I hate March 21st. I mean, I have nothing against the actual date. What I hate is World Down Syndrome Day.
“But, Erin…” you say with a rather hesitant voice, “you have a child with Down Syndrome.” I know. Believe me, I know. And I LOVE her, but I don’t need a special day to celebrate her (other than her birthday, of course!).
So, I ignore it. Or I do my best anyway.
Unfortunately, when your Facebook feed revolves mainly around the words “inclusion,” “special needs,” and, oh yeah, “Down Syndrome,” the March 21st hoopla comes early and often.
First there’s the socks. Stick with me here. Chromosomes look like socks - no, really. The idea is that you’re supposed to get everyone you know to wear mismatched socks and Rock Their Socks. Then people will notice and ask about them, and that’s your chance to talk about Down Syndrome or genetics or maybe just odd footwear.
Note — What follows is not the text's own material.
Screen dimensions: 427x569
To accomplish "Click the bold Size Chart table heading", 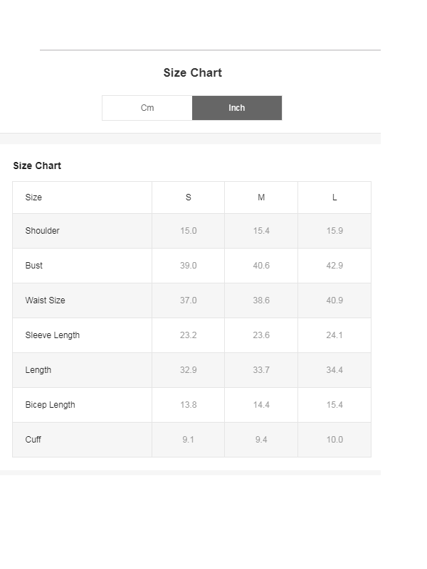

Source: https://commons.wikimedia.org/wiki/File:21_trisomy_-_Down_syndrome.png |
DS is, of course, not the only syndrome out there caused by a chromosomal abnormality, so why does it get ownership of The Sock as a symbol? And, by the way, wouldn’t it make more sense to wear three socks (for that pesky third chromosome) instead of just two mismatched socks? But then where would you put the third sock? So many questions!
Then, there’s the massive amounts of pressure (inevitably brought on by too many late hours on social media) for Public Declarations. This is it - March 21st - your big chance to convene an all school assembly, print cutesy letters for every student with your child’s adorable face and a message about how she is just like your kids and how “if you have any questions just text my mom”, and bake 400 cookies shaped like socks… or not.
Finally, there’s the box-checking. Let’s get real. That’s what all of these World (insert disease/condition/syndrome here) Days are to most people. On March 21st, we’ll “celebrate” DS, then Autism on April 2nd, and rare diseases the last day of February (oops, you missed that one? Better make a note for next year!) We’ve celebrated it and now we can get on with life in general.
Except here’s the thing - that diagnosis IS our life in general. It’s there every day. In my house, we don’t get to throw a big party on March 21st, then put the Down Syndrome away until next year. Families living with autism don’t forget about it every day except April 2nd.
I understand that these occasions are supposed to bring awareness, reduce stigma, and foster acceptance, but you know what really does that? INCLUSION.
I would give up all the socks in the world (even my precious handknit ones!) if it meant never feeling that knot in my stomach when I take Lucie to a new activity - “Will the other kids be nice to her? Will they be cool about her not following all the rules?...” or the sweaty palms when I see it’s the school ringing me in the middle of the day… or the suddenly dry mouth when the teacher asks if I can meet as soon as possible.
We wouldn’t need any of these special days (or Téléthons or handisport weeks…)if society truly embraced difference, if all people were welcome everywhere in every circumstance. In a way, I would like to just acknowledge that this is France and things are different here and it’s “30 years behind the US” which is what you hear whenever the top of inclusion surfaces. However, that’s not entirely true and we all know it.
Amongst parents of extraordinary children, we like to say the grass isn’t always greener, and we sometimes share news items to that effect - unfair practices happening in other countries around the world. While these things are often shocking enough to draw the media’s attention, there are a million other ordinary, everyday injustices happening in every country of the globe. Kids are being denied attendance in their local school “because our district policy is to provide special education at one particular school.” University students who use wheelchairs have to station in the doorway of the lecture hall “because the building is old and not every room can be rendered accessible.” Perfectly capable adult employees with autism are ostracised because they don’t adhere to the social codes of the workplace. It’s not just France.
So I won’t be inviting you to wear mismatched socks this March 21st. Instead, I invite you to work for inclusion every day. Is your employer inclusive? Ask about that. Are ALL children welcome at the activities your kids do? Find out. Do you notice extraordinary children at school? If not, why? Demand answers. Watch them squirm. When enough people put pressure on enough institutions to do things a certain way, change happens. Make it normal to see more than one kid wearing noise-cancelling headphones at lunch. Make it normal to be served by a young woman with Down Syndrome at a restaurant. Make it normal to work, shop and go to the bank in facilities that are completely accessible.
Erin Reeser moved to France from the United States many years ago. She is a wife and mother of two children, Lucie and Felix. She works full time in study abroad and dedicates the rest of her time to supporting EKIPP and the families it serves.